**ВЫБРАННЫЙ ОТРЫВОК:**
☆ ☆ ☆ ☆ ☆

В конце рассматриваемой эпохи мусульманские ученые получили наконец право удостаиваться высших почетных титулов. Так, молодой ал-Исфара’ини (ум. 418/1027) был первым среди ученых Нишапура, получившим титул рукн ад-дин, т.е. «столп религии»[1343]. Тогда же возник, сначала также как почетное прозвание, ставший позднее столь важным титул шайх ал-ислам, причем сразу же в двойном издании, ибо как аш‘ариты, так и консерваторы Персии присваивали этот почетный титул своим ведущим богословам[1344].
Существовали также и ученые, напоминающие персонажи профессоров из юмористических листков. Грамматики Са‘лаб и ал-Мубаррад обычно так отделывали друг друга, что их слушатели в восторге спешили с лекции одного на лекцию другого[1345].
Некий ученый как-то похвастался: «Я еще ни разу ничего не забывал» — и тут же крикнул: «Раб, подай мне мои туфли!» На что тот отвечал ему: «Они ведь у тебя на ногах!»[1346].
Знаменитый филолог Ибн ал-Халавайхи был ученый хам: однажды в присутствии эмира Сайф ад-Даула он так ударил поэта ал-Мутанабби по лицу ключом от дома, что у того кровь полилась[1347]. А ан-Нафтавайхи был равно знаменит как ученостью, так и своей нечистоплотностью и дурным запахом.

☆ ☆ ☆ ☆ ☆

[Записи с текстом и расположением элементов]

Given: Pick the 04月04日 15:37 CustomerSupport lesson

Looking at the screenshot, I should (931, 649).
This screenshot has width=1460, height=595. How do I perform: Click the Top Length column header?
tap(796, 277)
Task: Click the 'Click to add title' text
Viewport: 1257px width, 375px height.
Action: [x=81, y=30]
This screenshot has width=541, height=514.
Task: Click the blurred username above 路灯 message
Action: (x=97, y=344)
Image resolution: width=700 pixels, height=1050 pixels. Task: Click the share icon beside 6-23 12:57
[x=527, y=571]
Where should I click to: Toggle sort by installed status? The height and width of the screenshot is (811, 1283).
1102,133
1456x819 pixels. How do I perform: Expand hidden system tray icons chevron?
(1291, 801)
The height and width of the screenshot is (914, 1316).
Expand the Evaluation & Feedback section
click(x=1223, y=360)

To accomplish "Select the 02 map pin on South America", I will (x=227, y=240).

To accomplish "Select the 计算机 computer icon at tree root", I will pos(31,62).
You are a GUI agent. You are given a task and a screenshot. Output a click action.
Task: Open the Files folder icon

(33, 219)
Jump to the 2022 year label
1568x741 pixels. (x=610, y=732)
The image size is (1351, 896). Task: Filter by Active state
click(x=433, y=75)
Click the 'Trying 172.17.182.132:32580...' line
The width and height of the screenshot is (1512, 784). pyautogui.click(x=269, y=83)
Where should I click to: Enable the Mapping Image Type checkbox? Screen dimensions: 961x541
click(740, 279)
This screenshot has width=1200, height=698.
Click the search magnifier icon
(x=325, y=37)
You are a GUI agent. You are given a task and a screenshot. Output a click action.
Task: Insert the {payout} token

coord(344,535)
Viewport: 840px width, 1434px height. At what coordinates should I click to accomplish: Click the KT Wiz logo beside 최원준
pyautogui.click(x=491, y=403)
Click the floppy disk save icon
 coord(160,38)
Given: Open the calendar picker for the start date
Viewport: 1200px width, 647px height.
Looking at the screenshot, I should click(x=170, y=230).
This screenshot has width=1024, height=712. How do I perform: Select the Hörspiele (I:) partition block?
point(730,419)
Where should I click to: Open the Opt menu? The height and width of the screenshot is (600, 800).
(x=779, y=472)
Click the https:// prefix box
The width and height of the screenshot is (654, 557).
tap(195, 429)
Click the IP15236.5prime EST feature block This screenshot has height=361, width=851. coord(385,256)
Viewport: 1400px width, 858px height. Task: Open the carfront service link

☆ ☆ ☆ ☆ ☆

**ЧТО ТРЕБУЕТСЯ:**
Пожалуйста, приведите повторно, слово в слово, ту часть отрывка о мусульманских учёных, которая начинается словами «В конце рассматриваемой» и заканчивается словами «на лекцию другого[1345].».

**ПИСЬМЕННЫЙ ОТВЕТ:**
В конце рассматриваемой эпохи мусульманские ученые получили наконец право удостаиваться высших почетных титулов. Так, молодой ал-Исфара’ини (ум. 418/1027) был первым среди ученых Нишапура, получившим титул рукн ад-дин, т.е. «столп религии»[1343]. Тогда же возник, сначала также как почетное прозвание, ставший позднее столь важным титул шайх ал-ислам, причем сразу же в двойном издании, ибо как аш‘ариты, так и консерваторы Персии присваивали этот почетный титул своим ведущим богословам[1344].
Существовали также и ученые, напоминающие персонажи профессоров из юмористических листков. Грамматики Са‘лаб и ал-Мубаррад обычно так отделывали друг друга, что их слушатели в восторге спешили с лекции одного на лекцию другого[1345].